今にして思い返してみれば、1970年という年は、アメリカにおいては、ベトナム戦争がいよいよ泥沼化し、どう見ても「勝てない」どころか「負けるかもしれない」状況に陥っていた。日本では、大阪万博で国中がはしゃいでいたが、盛り上がりを見せた学生運動は下火になり、連合赤軍事件に代表される新左翼組織における凄惨な内ゲバやテロの火種が胎動し始めていた。
パックス・ロマーナに匹敵するパックス・アメリカーナに影がさしはじめた年。あるいは、第二次大戦後、敗戦国日本における何ともおめでたい復興期も終わりを告げ、万全と思われた戦後の体制に様々な矛盾が生じ、崩壊へと暗転し始めた年でもある。
時代の分水嶺であった1970年にふさわしい映画は何だったのか、と問われれば、今にして思い返せば、それは『マッシュ』だったのではないだろうか。
『マッシュ』は、朝鮮戦争時に前線に設置された陸軍移動外科病院 (Mobile Army Surgical Hospital:略称 M.A.S.H.)を舞台にしている。戦争を舞台にしていながら、戦闘場面は一切出てこない。病院からわずか数キロ先は最前線であり、ひっきりなしに負傷兵が運び込まれてくるが、物語の中では銃声も爆発音もいっさい聞こえてこない。
『マッシュ』とは、もちろん「陸軍移動外科病院」を意味すると同時に、英語の"mash"すなわちマッシュ・ポテト状態、どろどろにすり潰された「混沌」のダブルミーニングである。『マッシュ』の中では、徹頭徹尾「不道徳」が描かれる。主人公である三人組の外科医は、手術の腕は良いものの、軍規は無視するは、宗教は馬鹿するは、ありふれた道徳には背を向け、個人の自由を声高に主張する。

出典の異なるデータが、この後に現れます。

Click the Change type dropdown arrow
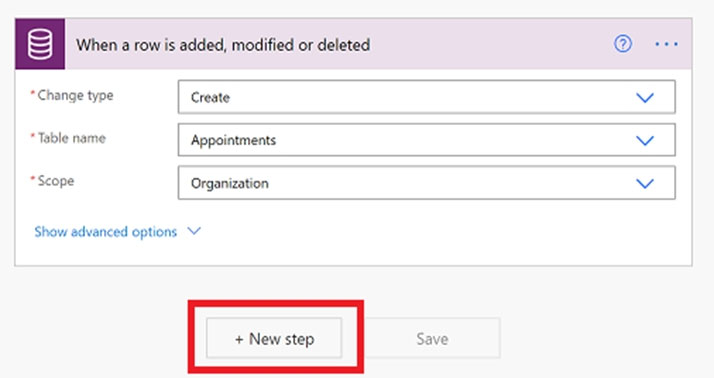 (645, 97)
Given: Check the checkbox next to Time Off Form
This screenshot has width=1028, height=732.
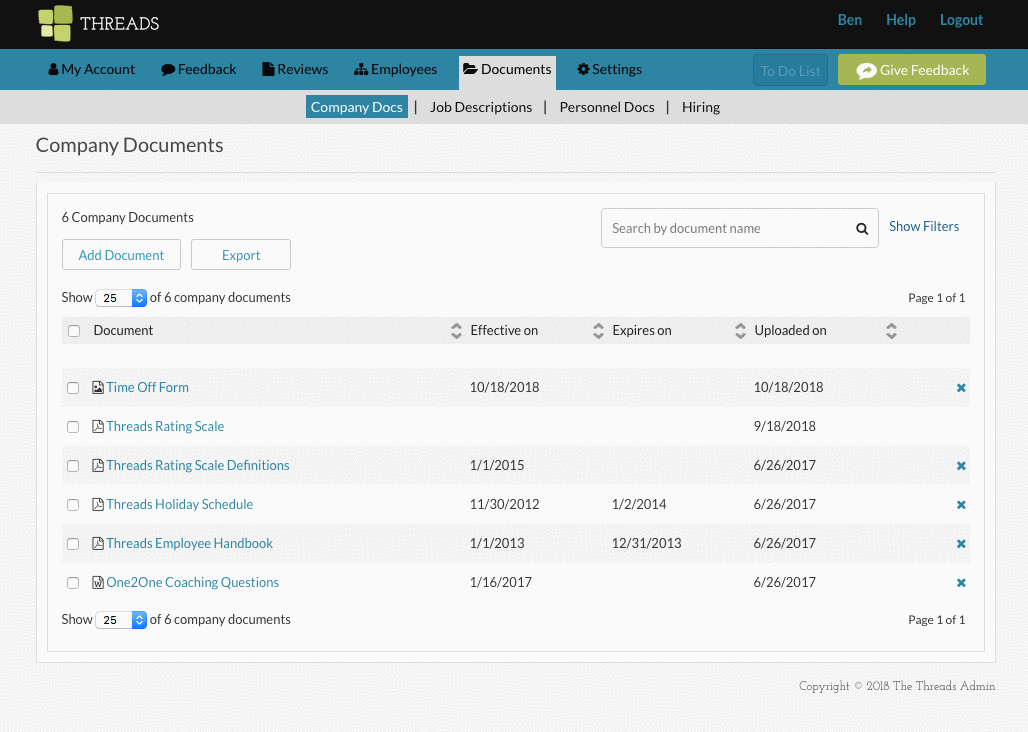Looking at the screenshot, I should pyautogui.click(x=73, y=387).
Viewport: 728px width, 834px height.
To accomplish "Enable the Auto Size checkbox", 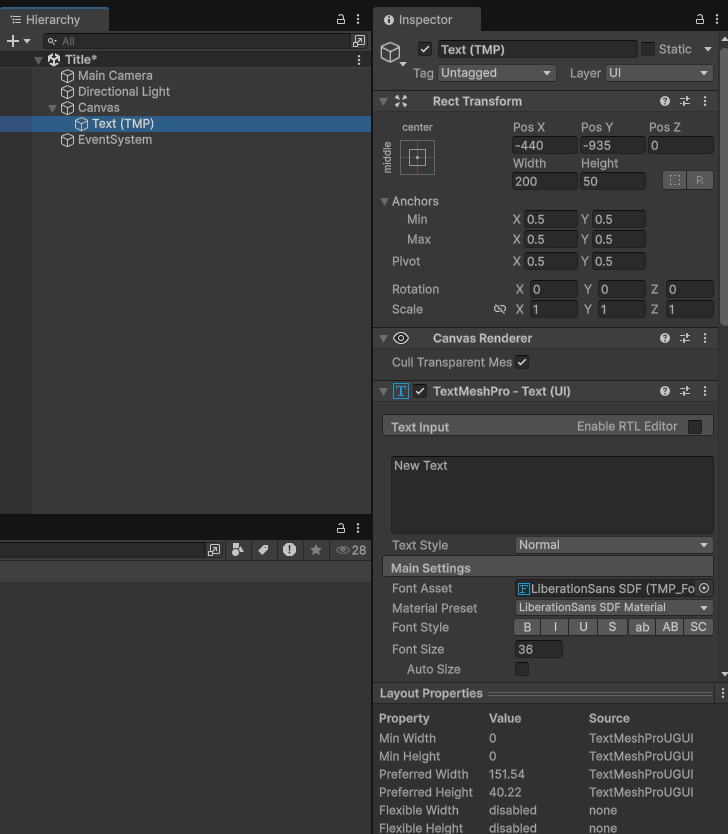I will [x=522, y=669].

命令には従わず、階級は無視し、従軍神父の偽善性を暴露し、酒と女と賭博を謳歌する。その一方では、性的不能に陥って自殺まで思い詰めた同僚医師を、部隊全員で一致協力して助けようとする。毒薬だと偽って睡眠薬を飲ませ、目覚めたところで看護婦がベッドに入り、性的自信を取り戻させてあげるのだ。その毒薬を飲むシーンは、『最後の晩餐』そのものである。ひとりひとりのポーズまでレオナルド・ダ・ヴィンチであり、キリストの位置にいる自殺志願者の頭上には光輪(ニンブス)まで輝いているのである。
戦争は、絶対的な悪である。戦争という絶対悪の前では、軍規も宗教も道徳も、愛国心さえ無意味なのである。性的不能で自殺しようとする友を救う行為こそ、奇跡のように美しい。

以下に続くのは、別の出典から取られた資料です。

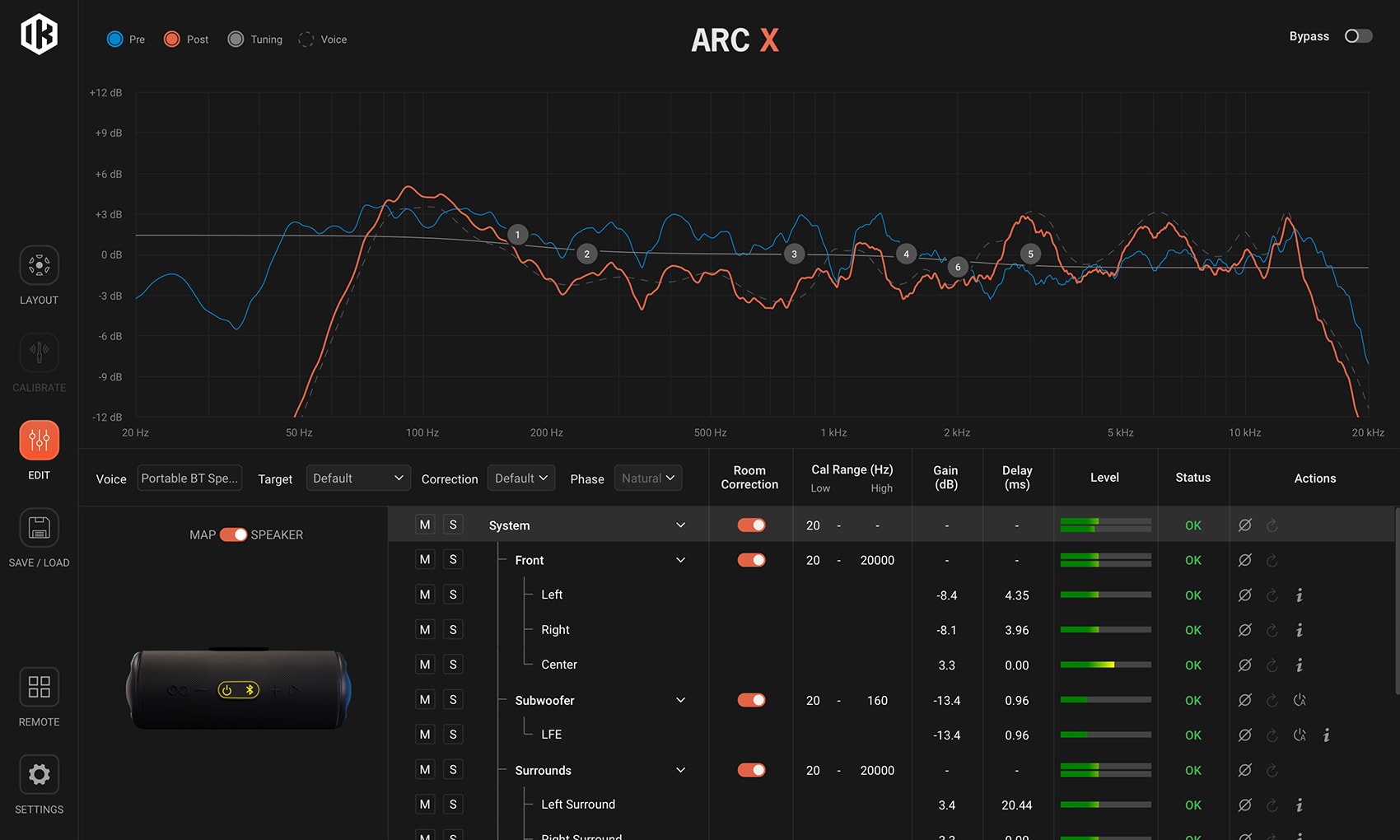The width and height of the screenshot is (1400, 840).
Task: Open the Correction dropdown
Action: [x=521, y=478]
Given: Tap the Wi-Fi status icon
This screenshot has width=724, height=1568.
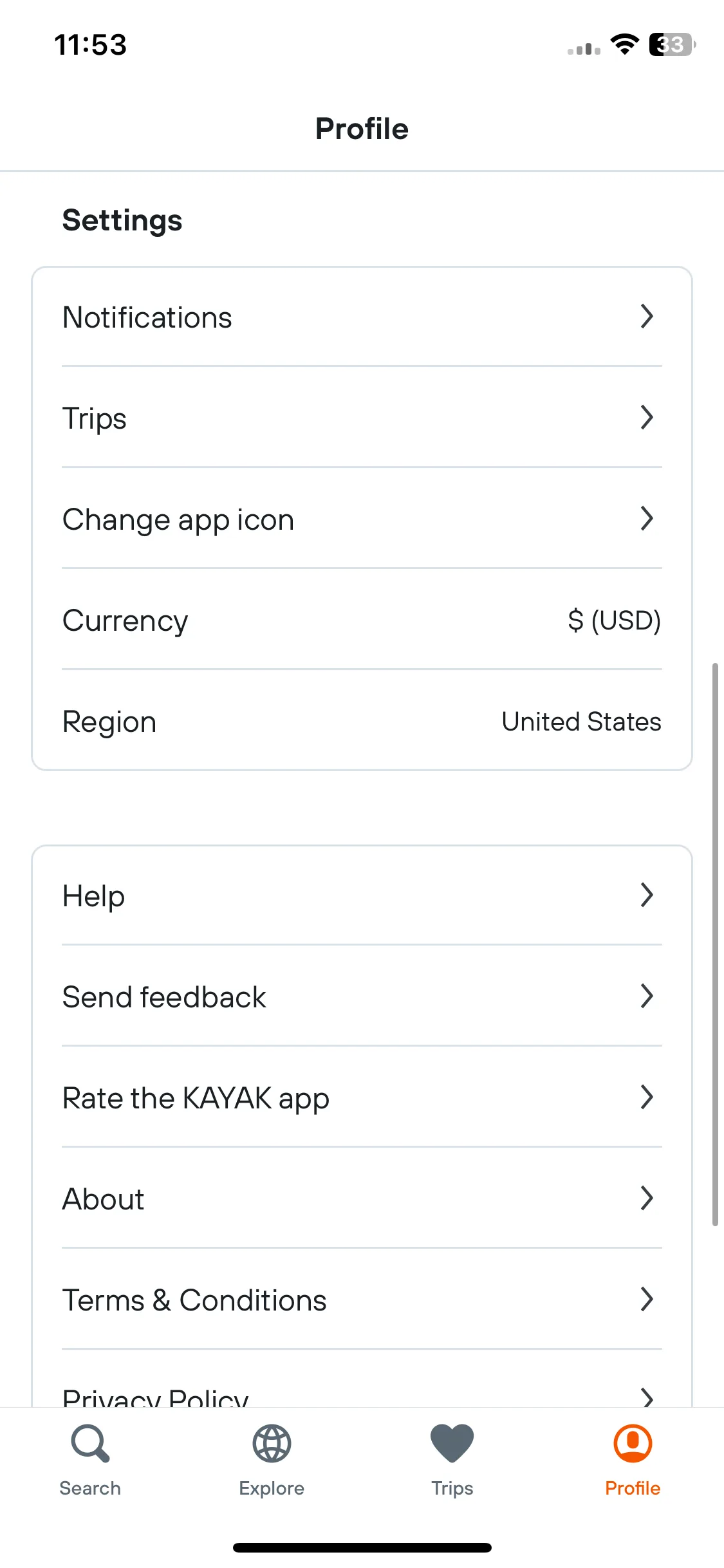Looking at the screenshot, I should coord(624,44).
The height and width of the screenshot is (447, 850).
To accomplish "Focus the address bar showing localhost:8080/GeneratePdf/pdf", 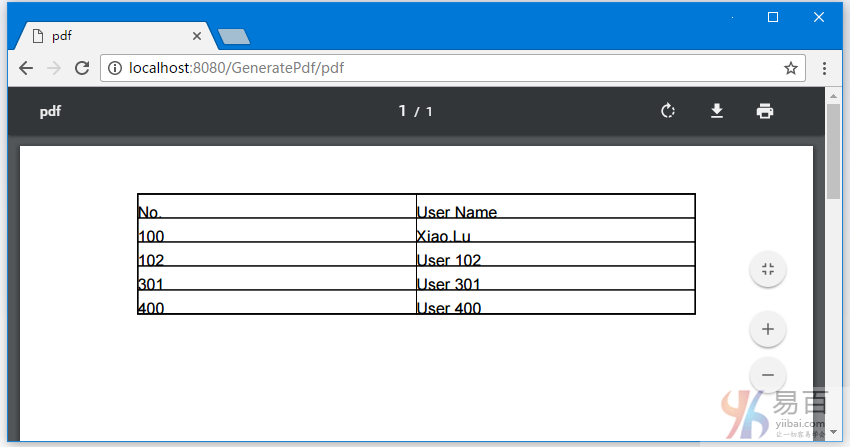I will tap(450, 68).
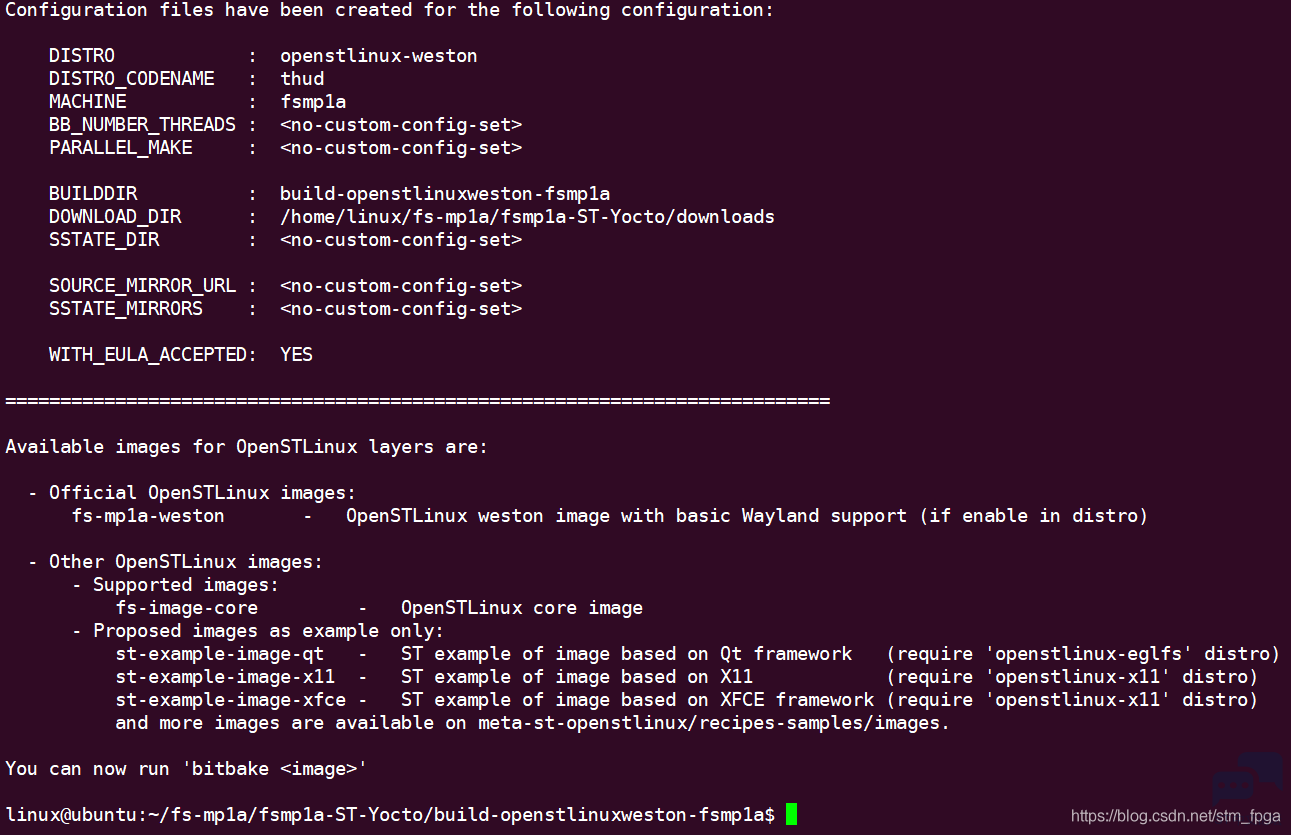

公開当時『マッシュ』は、専門家や一部の批評家の評価は高かったものの、一般的には戦争を茶化した悪ふざけの作品と思われていた。僕も、そう思っていた。しかし、作られてから半世紀を経過した21世紀においても、『マッシュ』は燦然と輝いている。いや、その主張はますます重要性を増しているのだ。それは、ロバート・アルトマンの「預言」だったのだろう。

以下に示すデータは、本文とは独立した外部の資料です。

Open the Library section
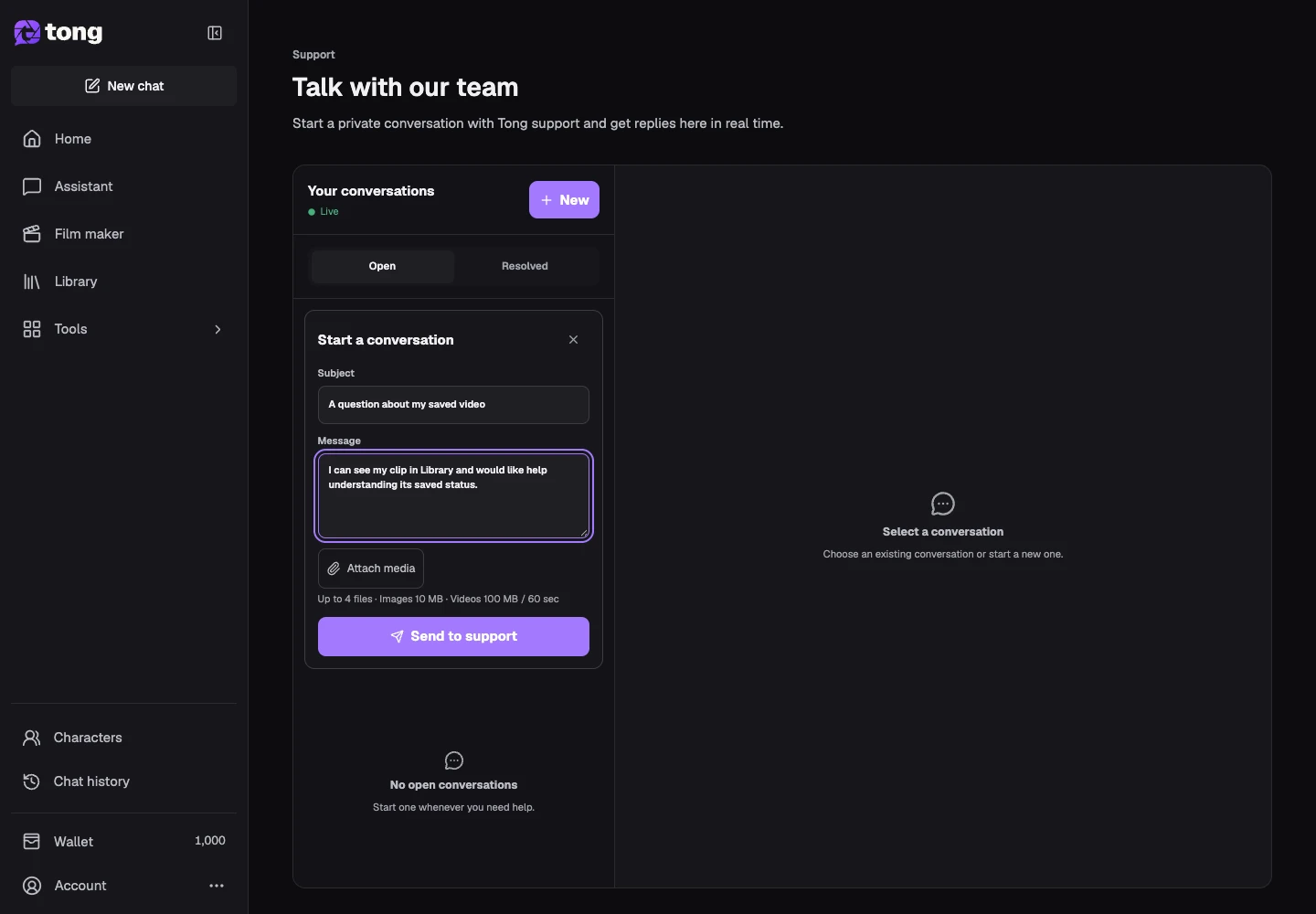This screenshot has width=1316, height=914. pyautogui.click(x=123, y=282)
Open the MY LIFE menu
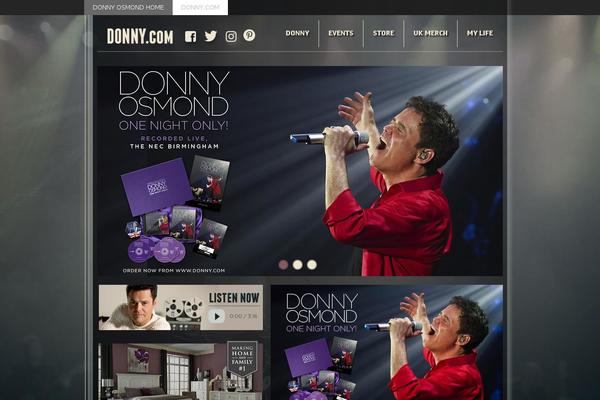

戦争ほど無意味なものはない。人ひとりの命の重さは、国家にまさる。個人の自由こそ、すべてに優先されるべきである。これらの「預言」を、『マッシュ』以上の説得力で叫んでくれた映画がどれほどあっただろうか。
監督ロバート・アルトマンにとって、『マッシュ』は最初期の作品だが、彼のキャリアを通じて『マッシュ』を超える作品は、結局撮れなかったと、僕は思う。